▶ What you are asked to do:
Return the passage below on link titles and headings word for word, in full.

Titles will be kept on whatever line you write them on, as long as they wouldn't be wrapped off the line.

[really_really_really_long_link_that_could_go_on_a_new_line]: /but/doesnt/because/the/tool/understands/that/you/may/not/want/that "But the title is moved to the next line and itself is wrapped because it is also really long."

becomes:

[really_really_really_long_link_that_could_go_on_a_new_line]: /but/doesnt/because/the/tool/understands/that/you/may/not/want/that
"But the title is moved to the next line and itself is wrapped because it is also really
long."

Headings

Heading lines begin and end with no whitespace. If you're using ATX headings (leading #s), but will correct missing or extra spaces between the octothorpe's and the heading.

▶ Given material:
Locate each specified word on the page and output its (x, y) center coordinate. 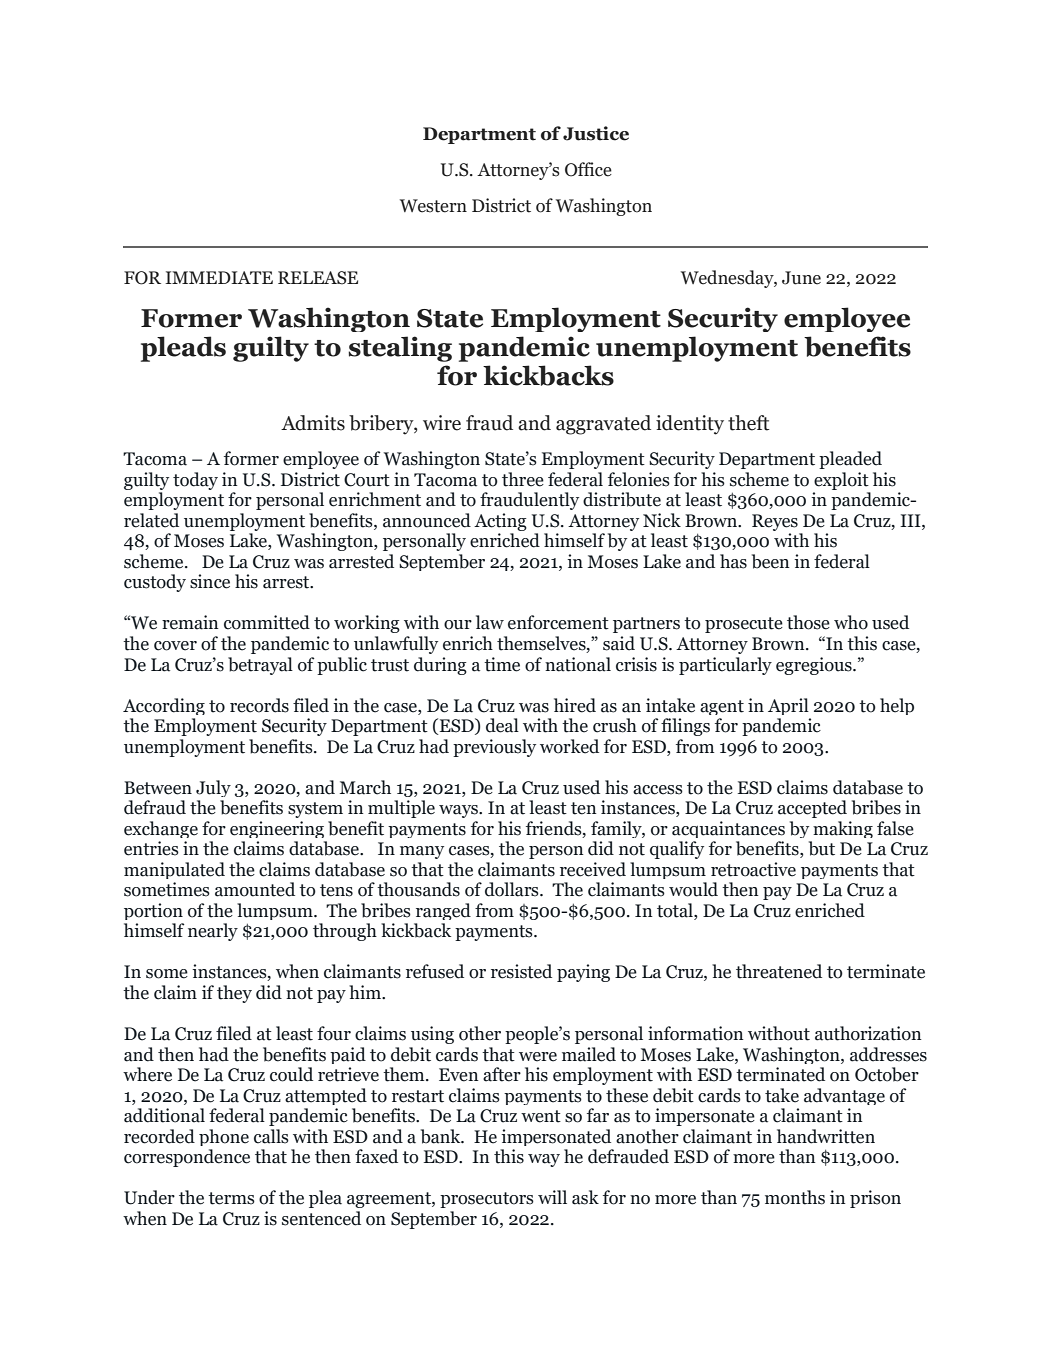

▶ The output:
Titles will be kept on whatever line you write them on, as long as they wouldn't be wrapped off the line.

[really_really_really_long_link_that_could_go_on_a_new_line]: /but/doesnt/because/the/tool/understands/that/you/may/not/want/that "But the title is moved to the next line and itself is wrapped because it is also really long."

becomes:

[really_really_really_long_link_that_could_go_on_a_new_line]: /but/doesnt/because/the/tool/understands/that/you/may/not/want/that
"But the title is moved to the next line and itself is wrapped because it is also really
long."

Headings

Heading lines begin and end with no whitespace. If you're using ATX headings (leading #s), but will correct missing or extra spaces between the octothorpe's and the heading.